Interest Rates Hiked Again, Mass Immigration To The Rescue



This weeks podcast has us exploring the new rate hike thanks to the BoC’s continued quantitative easing. While it’s been difficult for many seeing rates up 400 basis points in 9 months – that’s an eye watering 1,600% since the start of the rate hike cycle – and it has all but erased the credibility of the Bank of Canada who waited until inflation was at 6.7% before acting and indicated rates would be low until 2023. We explore the new debt levels faced by Canadians who have a whopping debt to GDP ratio of 117% or $75,000 per capita. These are the kinds of debt levels that will take a generation to pay off.

As we look for solutions the only apparent saviour is immigration. Immigration has exploded this year as we hit 700,000 new immigrants in 2022 and 23% Canada’s population (or 8.3 million people) were either permanent residents or immigrants before becoming citizens. Furthermore, immigrants now account for most of Canada’s labour force and by 2032 most of Canada’s increasing population base will be entirely new immigrants. As we close out 2022 and look towards more aggressive immigration targets in the years ahead, places like Quebec are reducing the amount of new immigrants (they will only take 10% as they intend to preserve their French Canadian heritage). This will eventually put more and more housing pressure on other metro’s like Toronto & Vancouver in the years to come.
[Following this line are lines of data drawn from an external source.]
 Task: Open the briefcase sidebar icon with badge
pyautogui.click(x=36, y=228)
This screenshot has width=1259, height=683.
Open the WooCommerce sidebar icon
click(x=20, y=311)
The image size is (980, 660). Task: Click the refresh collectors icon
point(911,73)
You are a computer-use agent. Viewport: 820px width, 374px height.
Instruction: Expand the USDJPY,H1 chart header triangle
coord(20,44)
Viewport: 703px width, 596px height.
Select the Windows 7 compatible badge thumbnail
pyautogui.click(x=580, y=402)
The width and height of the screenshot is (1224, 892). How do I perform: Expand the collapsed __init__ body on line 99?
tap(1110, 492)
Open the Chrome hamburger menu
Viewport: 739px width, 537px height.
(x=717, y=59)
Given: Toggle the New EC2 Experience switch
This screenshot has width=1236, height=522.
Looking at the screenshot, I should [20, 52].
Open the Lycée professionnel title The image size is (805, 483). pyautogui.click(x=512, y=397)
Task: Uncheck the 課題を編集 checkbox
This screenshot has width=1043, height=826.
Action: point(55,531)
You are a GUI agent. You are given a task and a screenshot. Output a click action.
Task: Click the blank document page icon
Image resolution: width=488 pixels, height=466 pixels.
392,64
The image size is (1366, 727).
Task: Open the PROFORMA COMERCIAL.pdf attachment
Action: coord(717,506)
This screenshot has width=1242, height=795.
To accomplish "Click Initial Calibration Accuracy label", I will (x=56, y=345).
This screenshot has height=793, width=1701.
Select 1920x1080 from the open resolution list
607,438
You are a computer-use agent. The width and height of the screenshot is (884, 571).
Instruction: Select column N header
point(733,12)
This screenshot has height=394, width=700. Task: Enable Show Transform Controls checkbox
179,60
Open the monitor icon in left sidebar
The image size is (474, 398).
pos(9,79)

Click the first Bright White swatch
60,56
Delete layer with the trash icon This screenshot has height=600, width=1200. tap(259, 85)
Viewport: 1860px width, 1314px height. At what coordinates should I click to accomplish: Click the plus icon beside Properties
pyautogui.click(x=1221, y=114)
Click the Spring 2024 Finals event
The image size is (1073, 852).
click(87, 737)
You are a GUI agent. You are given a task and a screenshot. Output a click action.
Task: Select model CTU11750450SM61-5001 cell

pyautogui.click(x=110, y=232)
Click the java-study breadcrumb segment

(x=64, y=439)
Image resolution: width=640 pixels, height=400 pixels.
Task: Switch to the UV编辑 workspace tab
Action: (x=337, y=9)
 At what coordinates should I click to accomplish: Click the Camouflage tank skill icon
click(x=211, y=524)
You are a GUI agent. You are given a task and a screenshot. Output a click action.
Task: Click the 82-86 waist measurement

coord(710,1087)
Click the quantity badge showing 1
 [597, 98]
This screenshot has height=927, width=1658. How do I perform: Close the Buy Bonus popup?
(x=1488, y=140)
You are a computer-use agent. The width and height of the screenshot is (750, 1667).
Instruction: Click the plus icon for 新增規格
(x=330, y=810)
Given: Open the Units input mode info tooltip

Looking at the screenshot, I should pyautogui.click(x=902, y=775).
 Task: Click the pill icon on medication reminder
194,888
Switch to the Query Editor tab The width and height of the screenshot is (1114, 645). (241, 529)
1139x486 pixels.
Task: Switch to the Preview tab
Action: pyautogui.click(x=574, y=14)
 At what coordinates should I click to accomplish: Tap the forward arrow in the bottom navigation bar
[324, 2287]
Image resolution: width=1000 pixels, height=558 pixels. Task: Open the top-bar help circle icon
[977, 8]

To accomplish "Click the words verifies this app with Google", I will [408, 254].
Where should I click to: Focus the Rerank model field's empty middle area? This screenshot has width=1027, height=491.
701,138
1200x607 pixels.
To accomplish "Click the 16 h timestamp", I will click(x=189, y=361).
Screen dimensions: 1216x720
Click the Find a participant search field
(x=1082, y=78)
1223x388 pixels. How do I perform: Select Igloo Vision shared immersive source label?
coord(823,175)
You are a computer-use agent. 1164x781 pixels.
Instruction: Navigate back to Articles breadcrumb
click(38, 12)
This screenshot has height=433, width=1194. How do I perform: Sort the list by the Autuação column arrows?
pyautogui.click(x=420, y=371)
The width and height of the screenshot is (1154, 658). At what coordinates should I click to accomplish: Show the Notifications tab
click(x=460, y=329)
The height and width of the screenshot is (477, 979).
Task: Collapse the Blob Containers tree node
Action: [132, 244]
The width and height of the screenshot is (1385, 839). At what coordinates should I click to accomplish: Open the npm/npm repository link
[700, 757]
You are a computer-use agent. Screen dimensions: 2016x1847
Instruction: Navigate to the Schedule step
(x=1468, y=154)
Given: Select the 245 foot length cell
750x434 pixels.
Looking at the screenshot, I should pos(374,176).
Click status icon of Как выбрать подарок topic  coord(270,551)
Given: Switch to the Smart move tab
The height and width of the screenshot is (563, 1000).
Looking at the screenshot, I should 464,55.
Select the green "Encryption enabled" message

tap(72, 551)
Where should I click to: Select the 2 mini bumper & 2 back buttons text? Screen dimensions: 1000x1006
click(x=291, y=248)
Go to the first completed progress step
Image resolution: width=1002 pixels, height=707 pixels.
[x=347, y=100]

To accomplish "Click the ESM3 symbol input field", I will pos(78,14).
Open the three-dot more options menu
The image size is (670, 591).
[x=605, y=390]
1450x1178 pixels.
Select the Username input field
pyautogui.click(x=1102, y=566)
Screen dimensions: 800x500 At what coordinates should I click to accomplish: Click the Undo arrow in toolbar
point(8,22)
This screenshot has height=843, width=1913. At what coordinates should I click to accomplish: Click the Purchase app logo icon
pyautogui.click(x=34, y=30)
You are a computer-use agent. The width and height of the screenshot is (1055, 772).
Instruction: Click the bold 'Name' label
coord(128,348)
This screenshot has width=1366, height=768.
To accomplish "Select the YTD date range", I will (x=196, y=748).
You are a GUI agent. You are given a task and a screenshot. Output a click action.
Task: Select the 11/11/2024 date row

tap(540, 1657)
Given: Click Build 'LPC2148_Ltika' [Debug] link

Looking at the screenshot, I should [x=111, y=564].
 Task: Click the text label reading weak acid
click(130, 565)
Comparison as they say is the thief of joy – unless you’re a Vancouverite comparing the housing market to our fellow Torontonians. Inventory levels are up 160% in some Toronto suburbs and while 2021 saw 12,000 pre-sale units sell, 2022 will end the year with about 3,000 pre-sales sold!! That’s a jaw dropping fall off in sales volume. Furthermore prices have fallen beyond 20% in Toronto while Vancouver sits around 12-13% and inventory remains incredibly tight. For two major metros that often move in unison, we are starting to see the divergence of the marketplaces with Vancouver showing off its resilience in a difficult market.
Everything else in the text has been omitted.